Hooded Crows were everywhere, and whatever is reducing the UK population of
House Sparrows clearly isn’t affecting the many House Sparrows of Rhodes.
Common Swifts and
Barn Swallows were everywhere, and the old town had
Crag Martins too.
Elsewhere
Sardinian Warblers were well distributed, a
Stone Curlew flew by the road for a while, a couple of
Hoopoes flew past,
Jays (local variety) were plentiful in the woods. A few
White Wagtails were round the main town, and a few
Rosy-Ringed Parakeets screeching round town gave a touch of home.
At Lindos we had
Blue Rock Thrushes singing from the main vantage points,
Alpine Swifts buzzed us on the Acropolis, a
Lesser Whitethroat chattered quietly to itself, and a
Cuckoo flew across. At the Valley of The Butterflies, so called because of the large number of Tiger Moths that gather there (yes I know, but would you visit The Valley of the Moths?) we has smashing views of a
Kingfisher. Then at Monte Smith (above Rhodes town) a
Woodchat Shrike and a
Whinchat shared some scrub.
But without the binoculars it was difficult. There were of course bursts of chattering from unfamiliar warblers hidden deep in bushes; a black silhouetted falcon slid silently past. A brownish phyllosc gave surprisingly robust calls. Then there were frustrating sightings; a medium sized raptor must have been a dark-phase Booted Eagle on the grounds that it wasn’t obviously anything else. A super-size goldfinch that flopped out of a bush by the Old Town must surely have been a Hawfinch. And a heron that flew over the old town looked decidedly purple in the evening light
Then there were the instant identifications where doubt crept in later. My first Swift was very pale – a lifer! But then no other swift was, so perhaps it was a trick of that strong Mediterranean light. A Swallow with a pinkish rump whizzed past – but then Barn Swallows had rumps that shone in the strong light.
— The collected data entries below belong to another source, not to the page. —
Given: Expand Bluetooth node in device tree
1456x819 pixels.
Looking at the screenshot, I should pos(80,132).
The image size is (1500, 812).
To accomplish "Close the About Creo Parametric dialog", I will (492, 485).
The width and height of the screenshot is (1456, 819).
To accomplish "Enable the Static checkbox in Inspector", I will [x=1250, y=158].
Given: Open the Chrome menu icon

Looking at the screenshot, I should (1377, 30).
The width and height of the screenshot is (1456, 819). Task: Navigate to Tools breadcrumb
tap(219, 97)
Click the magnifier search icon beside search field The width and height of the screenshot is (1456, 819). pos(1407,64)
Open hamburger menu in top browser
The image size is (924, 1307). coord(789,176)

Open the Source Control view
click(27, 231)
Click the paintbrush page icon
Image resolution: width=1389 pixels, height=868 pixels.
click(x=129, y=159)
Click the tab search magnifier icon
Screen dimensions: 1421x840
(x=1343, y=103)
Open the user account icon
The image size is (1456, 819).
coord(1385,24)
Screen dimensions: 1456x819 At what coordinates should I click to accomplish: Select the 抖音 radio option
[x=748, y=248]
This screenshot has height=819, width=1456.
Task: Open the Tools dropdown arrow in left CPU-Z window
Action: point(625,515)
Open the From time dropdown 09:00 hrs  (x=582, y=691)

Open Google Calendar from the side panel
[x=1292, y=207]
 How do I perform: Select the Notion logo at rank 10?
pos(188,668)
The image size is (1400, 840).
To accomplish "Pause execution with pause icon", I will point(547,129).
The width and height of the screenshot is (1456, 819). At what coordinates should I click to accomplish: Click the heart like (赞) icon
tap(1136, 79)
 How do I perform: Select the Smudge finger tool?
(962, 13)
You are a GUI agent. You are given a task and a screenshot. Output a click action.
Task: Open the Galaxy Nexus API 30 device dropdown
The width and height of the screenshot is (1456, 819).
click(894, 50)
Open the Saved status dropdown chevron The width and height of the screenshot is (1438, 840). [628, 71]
Finally the night before departure we packed to go home, and hey Presto my binoculars in a bag of crisp packets (Of course!). The final day we went round the Moat of the old town again. At first things were no better – three Pipits were strongly marked on the breast, white lines on the coverts, no other features, and conveniently silent. But then at last a luminescent black and cream
Black-eared Wheatear flitted along the ramparts of the walls, a
Wood Warbler worked its way methodically through a small tree, and finally a tatty Creamcrown
Marsh Harrier flew south over the harbour to give the list a veneer of respectability.